### Exercise description:
This task calls for printing every entry exactly.

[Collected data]

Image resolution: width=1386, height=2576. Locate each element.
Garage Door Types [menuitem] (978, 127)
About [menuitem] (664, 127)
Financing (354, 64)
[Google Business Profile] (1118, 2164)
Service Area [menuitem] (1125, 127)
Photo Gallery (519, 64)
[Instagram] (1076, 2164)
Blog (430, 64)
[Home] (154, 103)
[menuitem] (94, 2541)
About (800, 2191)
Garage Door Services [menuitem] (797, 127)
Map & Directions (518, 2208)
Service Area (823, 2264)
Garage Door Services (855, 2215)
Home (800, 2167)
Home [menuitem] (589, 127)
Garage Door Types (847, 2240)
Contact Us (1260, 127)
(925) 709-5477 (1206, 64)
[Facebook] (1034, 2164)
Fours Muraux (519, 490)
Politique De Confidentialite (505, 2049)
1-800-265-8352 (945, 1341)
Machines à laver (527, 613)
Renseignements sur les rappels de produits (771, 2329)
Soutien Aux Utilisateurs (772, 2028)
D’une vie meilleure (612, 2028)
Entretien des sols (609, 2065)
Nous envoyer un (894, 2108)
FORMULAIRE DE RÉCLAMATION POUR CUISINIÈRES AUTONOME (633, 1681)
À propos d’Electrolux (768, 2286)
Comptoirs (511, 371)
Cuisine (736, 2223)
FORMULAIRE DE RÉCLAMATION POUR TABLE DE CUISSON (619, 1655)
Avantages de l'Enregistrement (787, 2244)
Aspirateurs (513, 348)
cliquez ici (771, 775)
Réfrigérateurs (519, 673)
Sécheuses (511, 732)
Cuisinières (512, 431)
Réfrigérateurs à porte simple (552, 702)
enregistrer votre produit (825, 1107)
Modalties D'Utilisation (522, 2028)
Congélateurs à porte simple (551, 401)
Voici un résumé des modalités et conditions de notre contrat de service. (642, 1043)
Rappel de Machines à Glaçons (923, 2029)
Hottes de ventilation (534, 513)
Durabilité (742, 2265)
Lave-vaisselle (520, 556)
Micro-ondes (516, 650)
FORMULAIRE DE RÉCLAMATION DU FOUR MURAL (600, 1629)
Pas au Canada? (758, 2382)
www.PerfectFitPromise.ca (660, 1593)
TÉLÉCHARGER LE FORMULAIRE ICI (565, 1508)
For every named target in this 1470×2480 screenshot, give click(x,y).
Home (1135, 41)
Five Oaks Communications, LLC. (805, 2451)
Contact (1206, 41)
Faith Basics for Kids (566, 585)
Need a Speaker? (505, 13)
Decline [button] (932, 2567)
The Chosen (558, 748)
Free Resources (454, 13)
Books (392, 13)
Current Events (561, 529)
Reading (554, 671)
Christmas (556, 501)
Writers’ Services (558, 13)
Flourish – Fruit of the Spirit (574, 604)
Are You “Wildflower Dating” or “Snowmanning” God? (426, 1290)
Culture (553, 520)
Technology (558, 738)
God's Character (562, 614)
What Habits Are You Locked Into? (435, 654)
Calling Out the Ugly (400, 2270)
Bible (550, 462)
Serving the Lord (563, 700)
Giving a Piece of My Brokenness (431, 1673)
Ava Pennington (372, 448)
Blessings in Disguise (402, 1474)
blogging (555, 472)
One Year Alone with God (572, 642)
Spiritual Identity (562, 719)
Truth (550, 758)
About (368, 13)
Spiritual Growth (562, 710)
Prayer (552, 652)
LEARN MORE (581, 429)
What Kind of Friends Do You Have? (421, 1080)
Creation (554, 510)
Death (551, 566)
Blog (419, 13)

### Your solution:
Image resolution: width=1386, height=2576. Locate each element.
Garage Door Types [menuitem] (978, 127)
About [menuitem] (664, 127)
Financing (354, 64)
[Google Business Profile] (1118, 2164)
Service Area [menuitem] (1125, 127)
Photo Gallery (519, 64)
[Instagram] (1076, 2164)
Blog (430, 64)
[Home] (154, 103)
[menuitem] (94, 2541)
About (800, 2191)
Garage Door Services [menuitem] (797, 127)
Map & Directions (518, 2208)
Service Area (823, 2264)
Garage Door Services (855, 2215)
Home (800, 2167)
Home [menuitem] (589, 127)
Garage Door Types (847, 2240)
Contact Us (1260, 127)
(925) 709-5477 (1206, 64)
[Facebook] (1034, 2164)
Fours Muraux (519, 490)
Politique De Confidentialite (505, 2049)
1-800-265-8352 (945, 1341)
Machines à laver (527, 613)
Renseignements sur les rappels de produits (771, 2329)
Soutien Aux Utilisateurs (772, 2028)
D’une vie meilleure (612, 2028)
Entretien des sols (609, 2065)
Nous envoyer un (894, 2108)
FORMULAIRE DE RÉCLAMATION POUR CUISINIÈRES AUTONOME (633, 1681)
À propos d’Electrolux (768, 2286)
Comptoirs (511, 371)
Cuisine (736, 2223)
FORMULAIRE DE RÉCLAMATION POUR TABLE DE CUISSON (619, 1655)
Avantages de l'Enregistrement (787, 2244)
Aspirateurs (513, 348)
cliquez ici (771, 775)
Réfrigérateurs (519, 673)
Sécheuses (511, 732)
Cuisinières (512, 431)
Réfrigérateurs à porte simple (552, 702)
enregistrer votre produit (825, 1107)
Modalties D'Utilisation (522, 2028)
Congélateurs à porte simple (551, 401)
Voici un résumé des modalités et conditions de notre contrat de service. (642, 1043)
Rappel de Machines à Glaçons (923, 2029)
Hottes de ventilation (534, 513)
Durabilité (742, 2265)
Lave-vaisselle (520, 556)
Micro-ondes (516, 650)
FORMULAIRE DE RÉCLAMATION DU FOUR MURAL (600, 1629)
Pas au Canada? (758, 2382)
www.PerfectFitPromise.ca (660, 1593)
TÉLÉCHARGER LE FORMULAIRE ICI (565, 1508)
For every named target in this 1470×2480 screenshot, give click(x,y).
Home (1135, 41)
Five Oaks Communications, LLC. (805, 2451)
Contact (1206, 41)
Faith Basics for Kids (566, 585)
Need a Speaker? (505, 13)
Decline [button] (932, 2567)
The Chosen (558, 748)
Free Resources (454, 13)
Books (392, 13)
Current Events (561, 529)
Reading (554, 671)
Christmas (556, 501)
Writers’ Services (558, 13)
Flourish – Fruit of the Spirit (574, 604)
Are You “Wildflower Dating” or “Snowmanning” God? (426, 1290)
Culture (553, 520)
Technology (558, 738)
God's Character (562, 614)
What Habits Are You Locked Into? (435, 654)
Calling Out the Ugly (400, 2270)
Bible (550, 462)
Serving the Lord (563, 700)
Giving a Piece of My Brokenness (431, 1673)
Ava Pennington (372, 448)
Blessings in Disguise (402, 1474)
blogging (555, 472)
One Year Alone with God (572, 642)
Spiritual Identity (562, 719)
Truth (550, 758)
About (368, 13)
Spiritual Growth (562, 710)
Prayer (552, 652)
LEARN MORE (581, 429)
What Kind of Friends Do You Have? (421, 1080)
Creation (554, 510)
Death (551, 566)
Blog (419, 13)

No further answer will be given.